Since the start of COVID, I have spent a great deal of time hiking, walking and forest bathing among the trees of our capital district. Finding myself increasingly entranced by their world, I have been reading some masterful accounts of their extraordinary existence, beyond their usefulness as providers of food, medicine, oxygen, beauty, and shade. Trees possess what the celebrated naturalist, Peter Wohlleben calls a hidden life of cross species communication and cooperation. The more scientists study this hidden life, the more we understand that trees, in their own non-neural way, think, feel, and communicate, regardless of our awareness of them. This idea that we are in relationship with trees as conscious entities, not merely as sources of wood, has pre-scientific precedents in ancient world wisdom, especially that of the indigenous cultures of the Americas.

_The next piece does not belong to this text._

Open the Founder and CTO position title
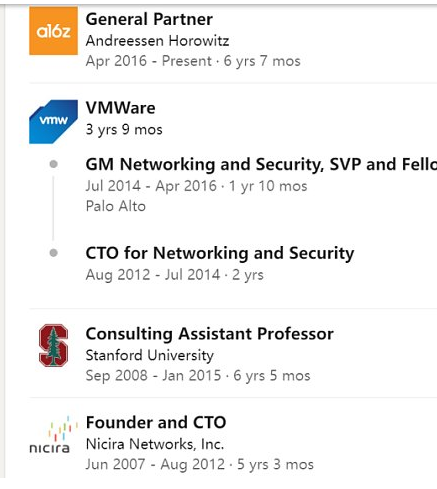The height and width of the screenshot is (489, 437). 156,423
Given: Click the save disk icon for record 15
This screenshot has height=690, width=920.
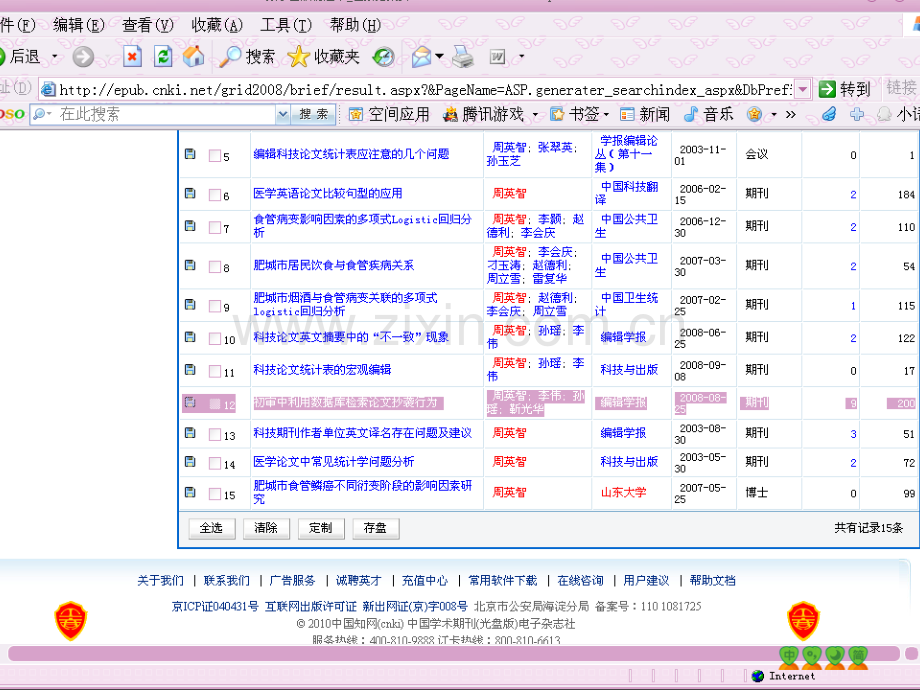Looking at the screenshot, I should [x=190, y=493].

I am discovering that some of this living tree wisdom exists in the mythological literature of Judaism, my tradition. As a monotheistic religion, Judaism rejects the idea that gods or spirits reside in and animate trees or other species. Everything is created lovingly by the one God, and only God can create. Nonetheless, a rich Jewish legendary literature has grown up over millenia. It compares trees to humans, describes the self- revelation of God in arboreal terms, sees trees as the ongoing sources of human wisdom, and even imagines trees screaming in pain when they are cut down in their youth. In Jewish mythic literature, people talk to trees, bless and thank trees, and pray for trees when they are sick.

I am currently writing a book on recovering this rich Jewish heritage for my own life. Through this heritage and my walks among the trees of the field, I am beginning to see that the trees and I have a lot to say to each other, and we owe each other a lot more. I am preparing to not only write about the trees in my life but to write to them; and on certain quiet mornings in my back yard or a majestic forest grove, I know that I will be speaking to them and they to me, as well. I will use my human words, and their wind-fluttered leaves and branches will whisper and wave: “Listen to us, do not forget about us, protect us, honor us.”

Speaking with and embracing trees as partners in an active relationship with us could bring us to a more passionate awareness of their meaningful presence in our lives. They are more than mute, defenseless objects in nature’s economy, their welfare dependent entirely upon our will. They are subjects, making demanding, rightful claims of mutual responsibility upon us. Indeed, the Lorax was correct; the trees literally have no tongues. But they do have voices.

Dan Ornstein is the rabbi at Congregation Ohav Shalom in Albany, NY. He is the author of Cain v. Abel: A Jewish Courtroom Drama. (Jewish Publication Society, 2020)

The views expressed by commentators are solely those of the authors. They do not necessarily reflect the views of this station or its management.